The cell biological evidence

In order to assess the functional effect of dopamine on precursor cells in the SVZ, a series of experiments was performed in neurosphere cultures, a culture system enriched in proliferating neuronal stem cells and early precursor cells (Reynolds and Weiss 1992; Morshead et al. 1994). The expression of EGFR in virtually all cells in neurosphere cultures strongly suggests that most cells in these cultures are C-cells (Fig. 1c). Expression of D1- and D2-like dopamine receptors in neurospheres (Fig. 1c) has been demonstrated by immunhistochemistry and PCR (Coronas et al. 2004; Höglinger et al. 2004; Kippin et al. 2005). Treatment of neurospheres with the D2-like agonists bromocriptine and apomorphine, at concentrations typically used for in vitro experiments and for time periods ranging from 12 h to 3 days, significantly increased cell proliferation, as quantified by the percentage of cells incorporating the thymidine analogue 5-bromo-2′deoxyuridine (BrdU) into their nuclear DNA (Coronas et al. 2004; Höglinger et al. 2004). An effect of these D2-like agonists on the rate of cell death in neurosphere cultures was excluded by TUNEL-staining (Coronas et al. 2004; Höglinger et al. submitted). The effect of bromocriptine and apomorphine on cell proliferation was blocked by the D2-like antagonist sulpiride (Coronas et al. 2004; Höglinger et al. 2004), suggesting that it was indeed mediated via the D2-like receptors. No effect of the D1-like agonist SKF 38393 on cell proliferation has been observed (Höglinger et al. 2004). Dopamine, acting on both D1- and D2-like receptors, reproduced the effect of the D2-like agonists (Höglinger et al. 2004). These observations are consistent with the proliferation-inducing effect of D3 receptor activation as described in neuroblastoma cells (Pilon et al. 1994), and suggest that the activation of D2-like receptors on transit-amplifying C-cells in neurosphere cultures stimulates their proliferation (Fig. 2).

Figure 2.

 The effect of dopamine on the neuronal progenitor cell lineage in the adult subventricular zone (SVZ). The neuronal progenitor cell lineage of the adult SVZ comprises neural stem cells (B-cells) that give rise to multipotent progenitor cells (C-cells, transit-amplifying cells). C-cells, in turn, give rise to restricted progenitor cells (A-cells, migrating neuroblasts). A-cells migrate to their final target area and develop into mature neurones. There is no evidence for the expression of dopamine receptors on stem cells, and it is controversial whether dopamine has an effect on them. Dopamine (DA) stimulates the proliferation of multipotent progenitor cells and the generation of restricted progenitor cells in vitro and in vivo via receptors of the D2-like group (D2LR), which are most likely to be D3 receptors. Restricted progenitor cells express both D1- and D2-like receptors, but the effect of dopamine on these cells is unknown.

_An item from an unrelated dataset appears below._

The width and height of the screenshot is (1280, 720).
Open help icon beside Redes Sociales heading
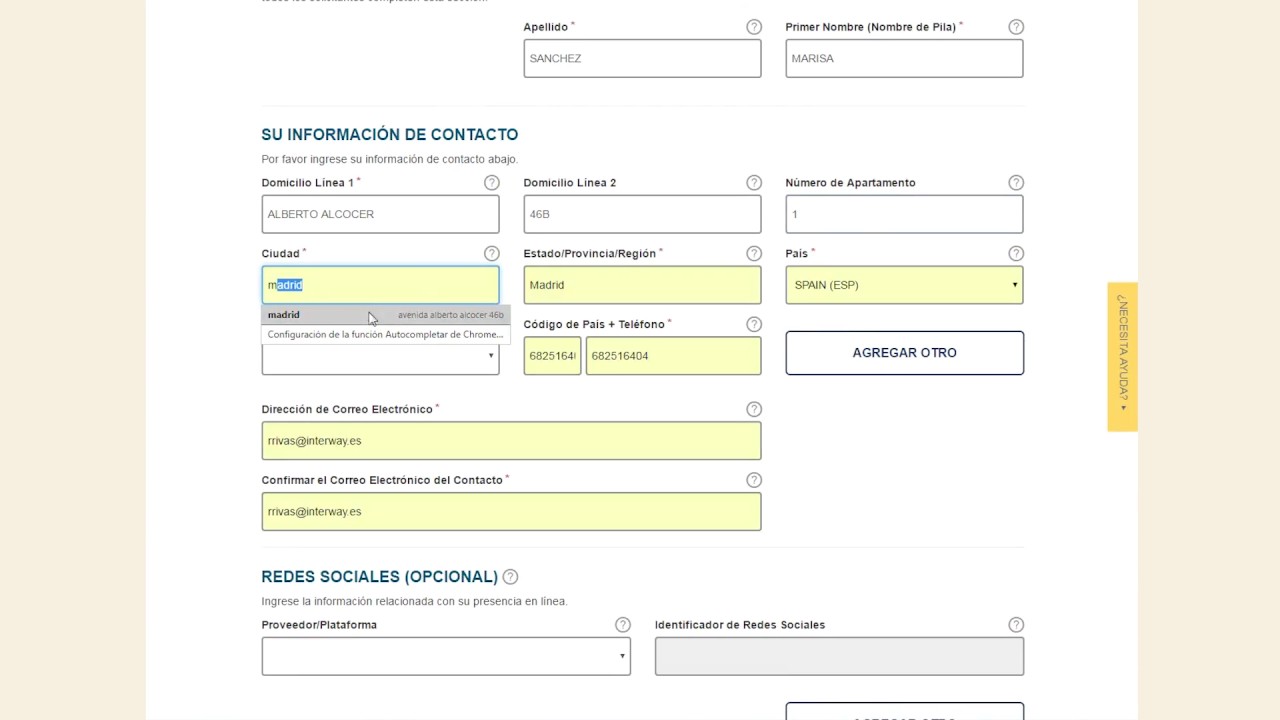pos(510,577)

Kippin et al. (2005) reported that a chronic, but not an acute, treatment of adult rats with the D2-like antagonist haloperidol led to an increase in the number of primary neurospheres obtained from the SVZ, and that passaging of primary neurospheres in the presence of either dopamine or the D2-like agonist quinpirole led to the formation of fewer subsequent neurospheres. From these observations they concluded that dopamine inhibits the proliferation of B-cells. However, as no dopamine receptors have been identified by electron microscopy on B-cells in vivo, and as there is no evidence for an alteration of B-cell proliferation by dopamine depletion in vivo (Höglinger et al. 2004), the idea that B-cells are indeed modulated by dopamine remains controversial.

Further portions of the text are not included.